:: PROBLEM ::
Your task is to repeat the entries below exactly and to leave their images out.

[Collected data entries]
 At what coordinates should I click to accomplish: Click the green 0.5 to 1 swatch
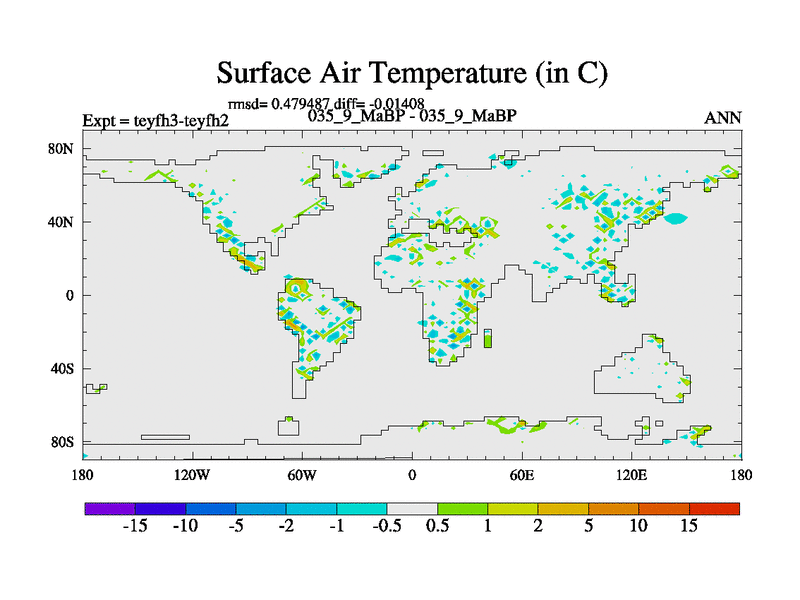[x=463, y=509]
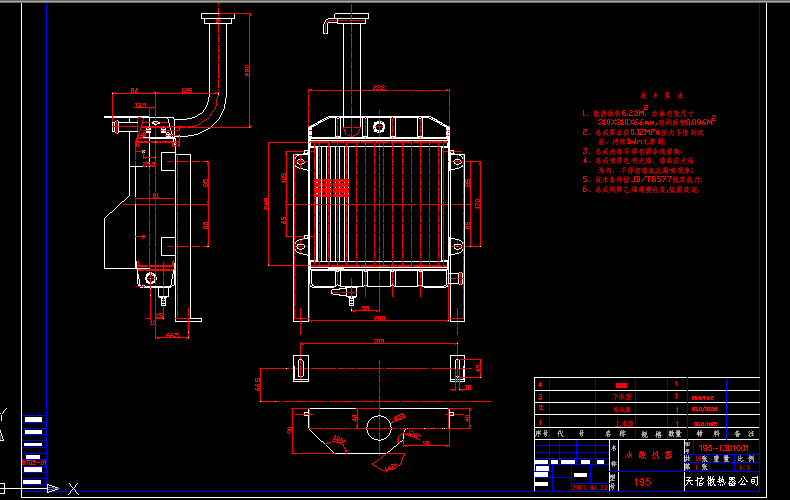Click 下水室 in parts list row 3
The image size is (790, 500).
(x=622, y=397)
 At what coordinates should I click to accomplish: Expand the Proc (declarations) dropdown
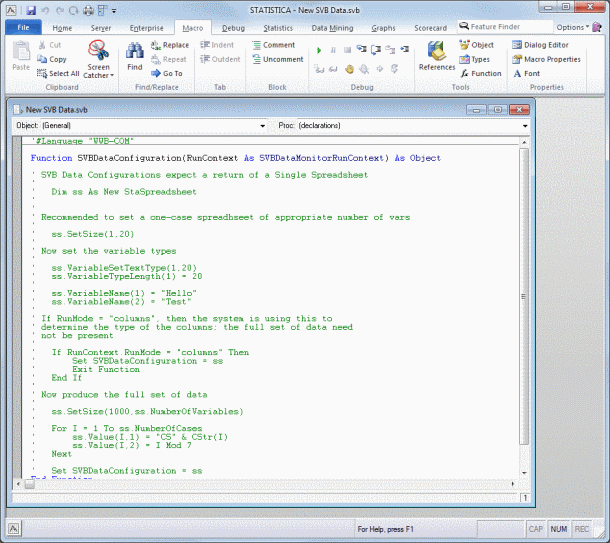(x=524, y=127)
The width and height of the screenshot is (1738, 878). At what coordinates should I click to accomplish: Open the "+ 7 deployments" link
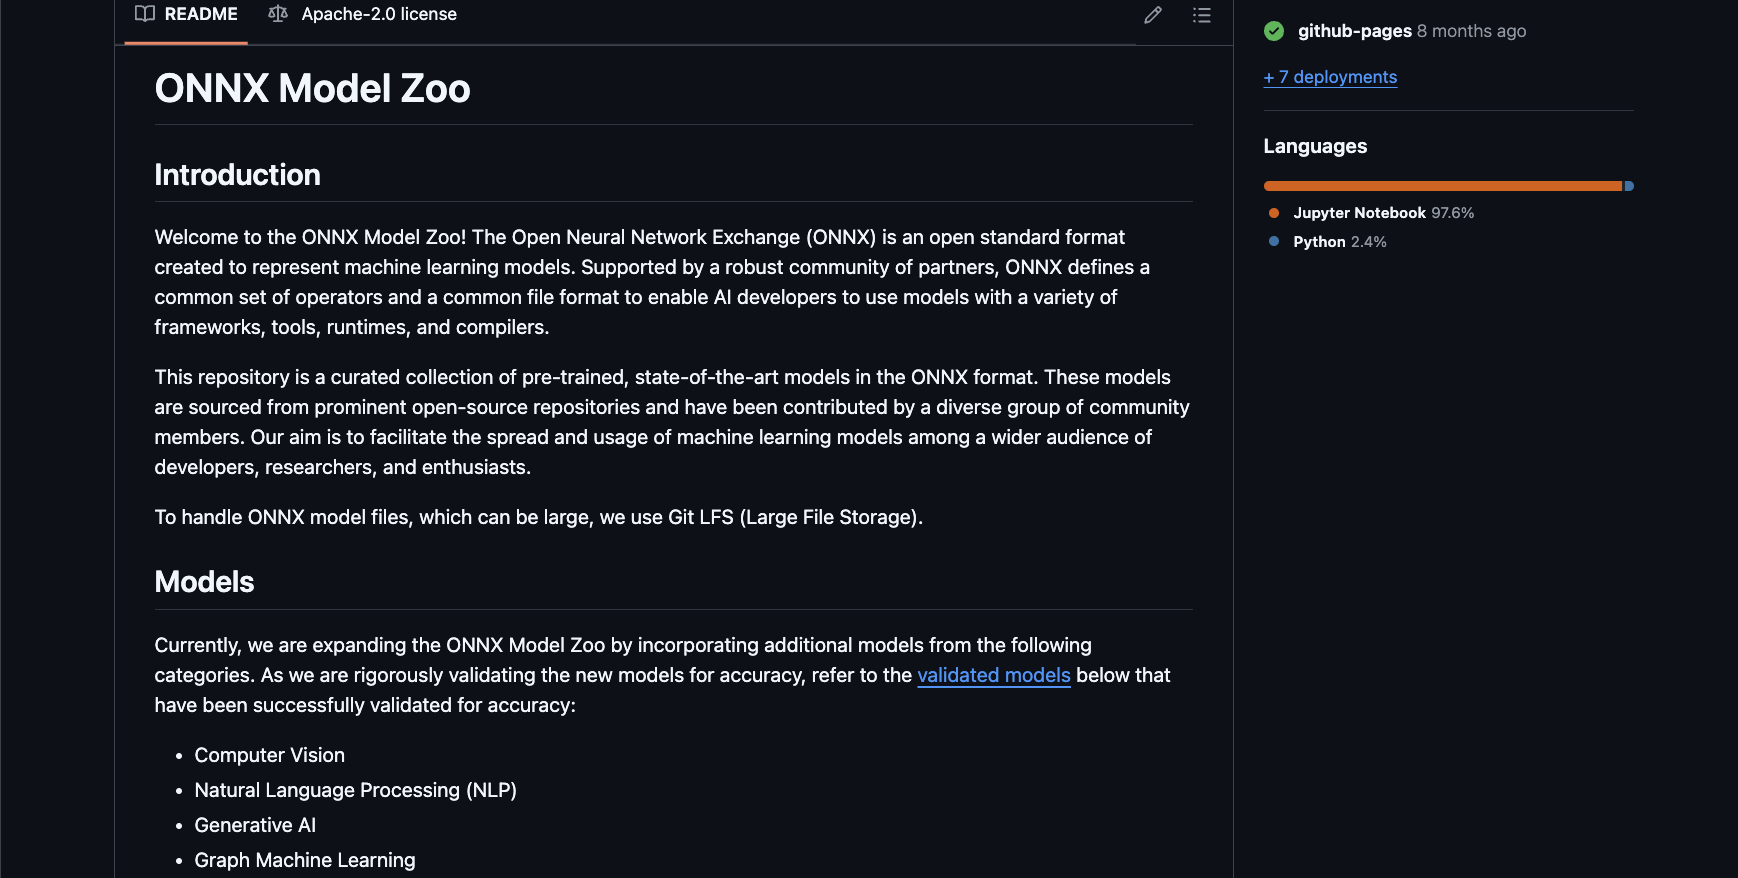pyautogui.click(x=1330, y=77)
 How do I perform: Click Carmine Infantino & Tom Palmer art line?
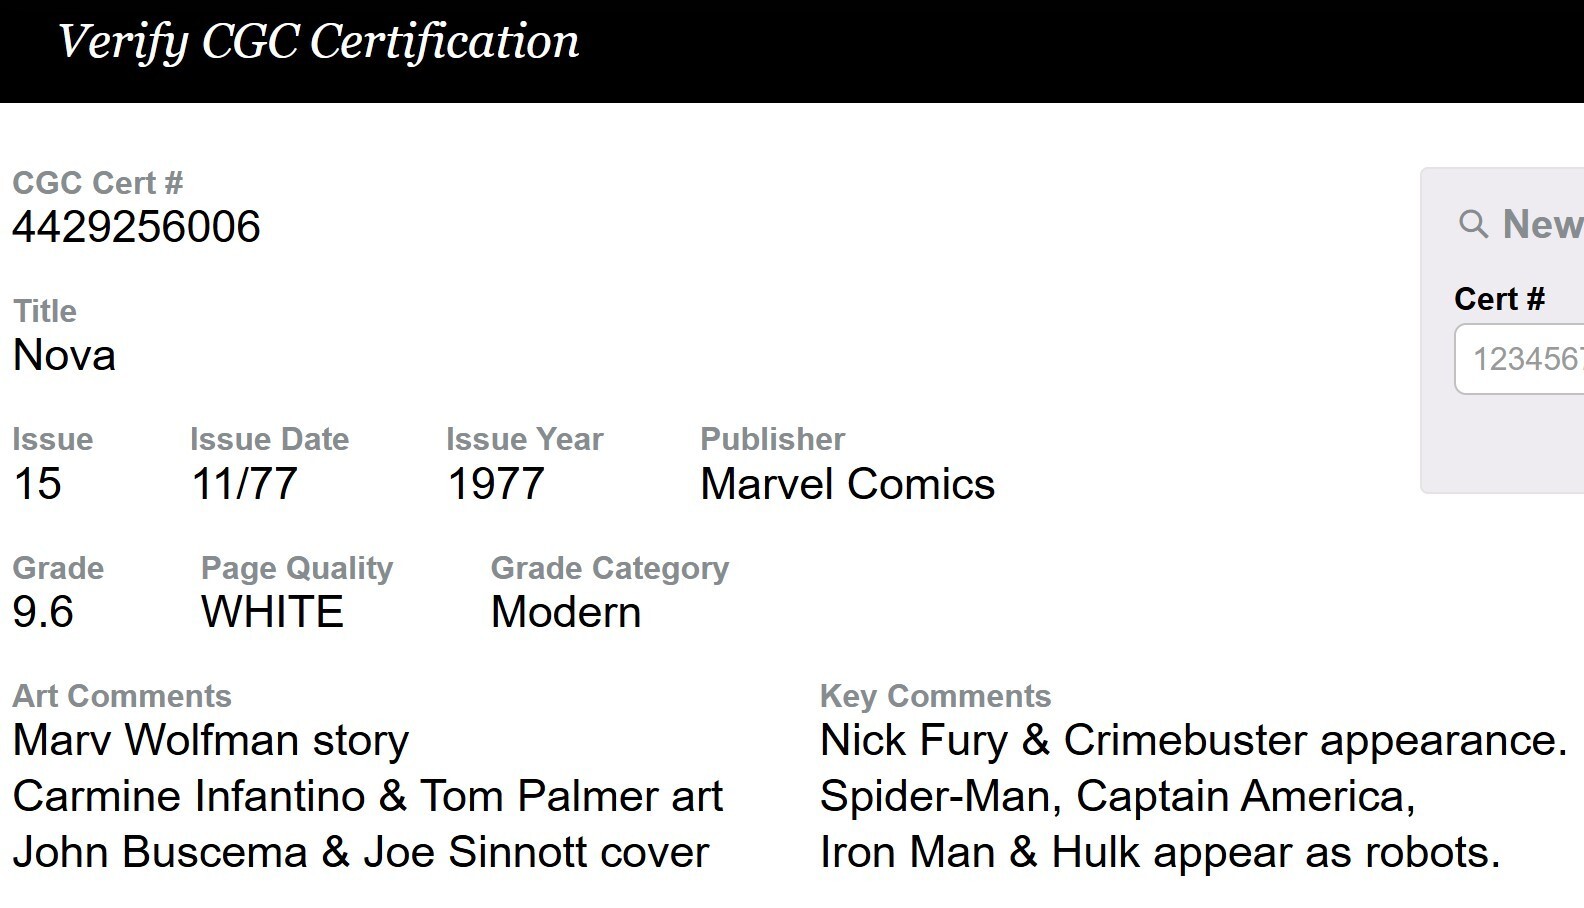point(368,797)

:: WRITTEN SOLUTION ::
 At what coordinates should I click to accomplish: Click the green 0.5 to 1 swatch
[x=463, y=509]
Click 下水室 in parts list row 3
The image size is (790, 500).
(x=622, y=397)
 At what coordinates should I click to accomplish: Expand the Proc (declarations) dropdown
(x=524, y=127)
The width and height of the screenshot is (1738, 878). At what coordinates should I click to accomplish: Open the "+ 7 deployments" link
pyautogui.click(x=1330, y=77)
 How do I perform: Click Carmine Infantino & Tom Palmer art line?
point(368,797)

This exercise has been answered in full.